Hi Becky, We just started the connections academy. We haven't even received our books yet, but we are able to do some stuff online. I'm kind of frustrated with it, but will give it some time especially since we don't have their school books, and haven't talked with the teacher yet. Both my girls (turning 5 and 6 this month) tested into first grade math, but my youngest can't even attend "kindergarten" yet because of the stupid state cut off dates. She's considered pre-K and can't do the online schools. My older daughter tested 1st grade ready for language arts but because she also misses the cut off date they can't put her into first grade. So she's kind of stuck doing kindergarten level for now, until the teacher can verify it's way to easy and then MAYBE she will be able to work through it faster and start working on first grade level stuff. Although I do work with her current level at home after the "kindergarten" stuff which instead of taking 2.5 hours as needed by the state, it take about 45 minutes to do all her classes. LOL.


----------



## beccachow (Nov 8, 2008)

(Records supplied)
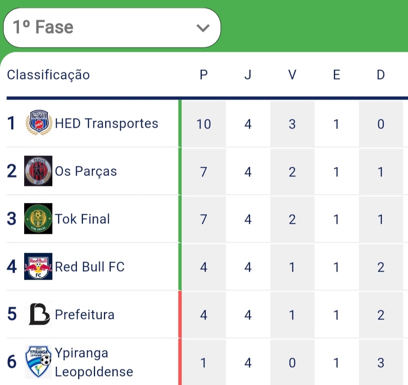The width and height of the screenshot is (408, 385).
Task: Open the HED Transportes team page
Action: point(106,124)
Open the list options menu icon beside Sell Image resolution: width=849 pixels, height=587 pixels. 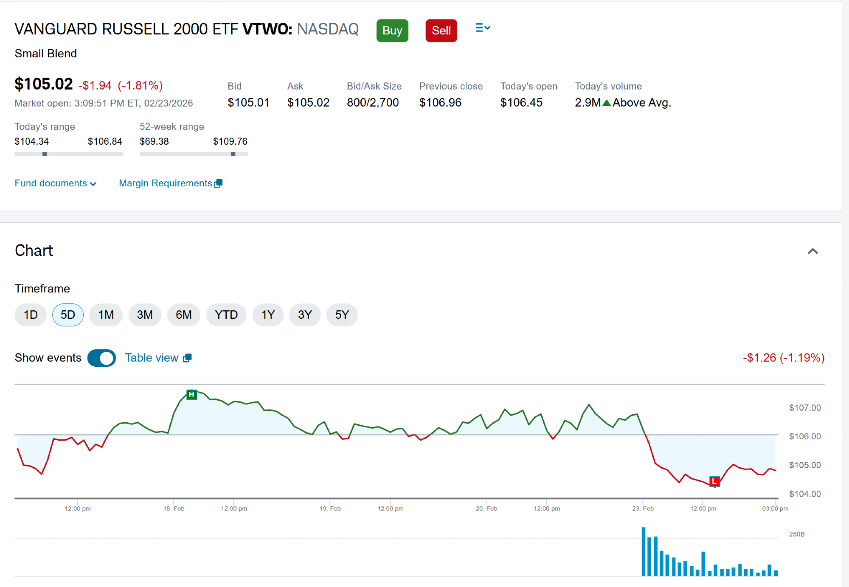coord(482,28)
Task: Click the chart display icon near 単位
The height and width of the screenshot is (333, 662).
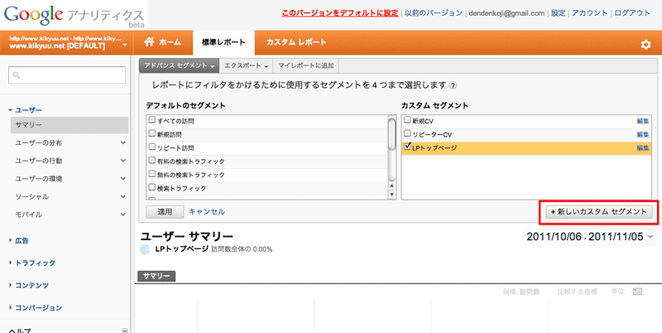Action: (637, 292)
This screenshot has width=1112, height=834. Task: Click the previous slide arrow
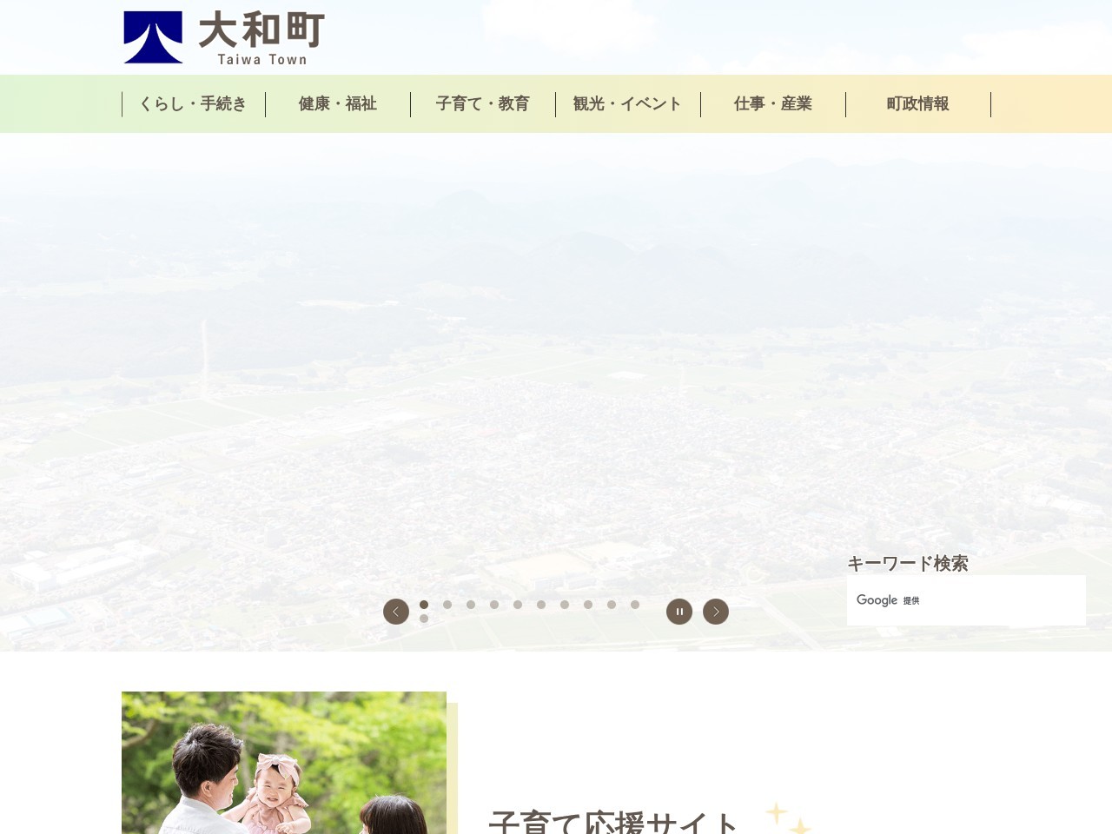pyautogui.click(x=396, y=611)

(Exercise tasks)
**1)** Output the records again, from the line containing "This screenshot has" through the end of the records, with both ends included. Leave the pictures out of your answer.
**2)** Go on with the forum thread about online schooling, starting after its last line.

(Exercise results)
**1)**
This screenshot has width=1112, height=834. Task: Click the previous slide arrow
pyautogui.click(x=396, y=611)

**2)**
Yeah, with the Calvert we were done everything in an hour and a half or so, lol. i didn't gt the teacher option, so it is all up to me. SO far, the reading is very below her level, but I expected that. The math seems about her level, and the science is starting with things we did last year, the history is starting with maps and such that we did last year, so she will get areview before diving in. I didn't want to go with a "gifted" curiculuum, but really should have gotten a more difficult reading/vocabulary book; but just one subject advanced wasn't an option. The kid can't tell time on a watch but reads at about a 9th or teth grade level, lol. :doh:


----------



## PNWKatie (Aug 4, 2012)

LOL. Well, I feel a little better about the school after talking with her teacher today. She can test up to her ability and test into her current level in each subject. YEAY!! So we'll spend this week taking tests and get her were she needs to be, then they'll send the next level course work, but won't change her on paper grade. Which means that if she finishes with the first grade level stuff by the end of the school year, they'll send her the second grade curriculum for next year! I'm okay with that as long as I don't bore her to tears trying to reteach everything from last year!


----------



## beccachow (Nov 8, 2008)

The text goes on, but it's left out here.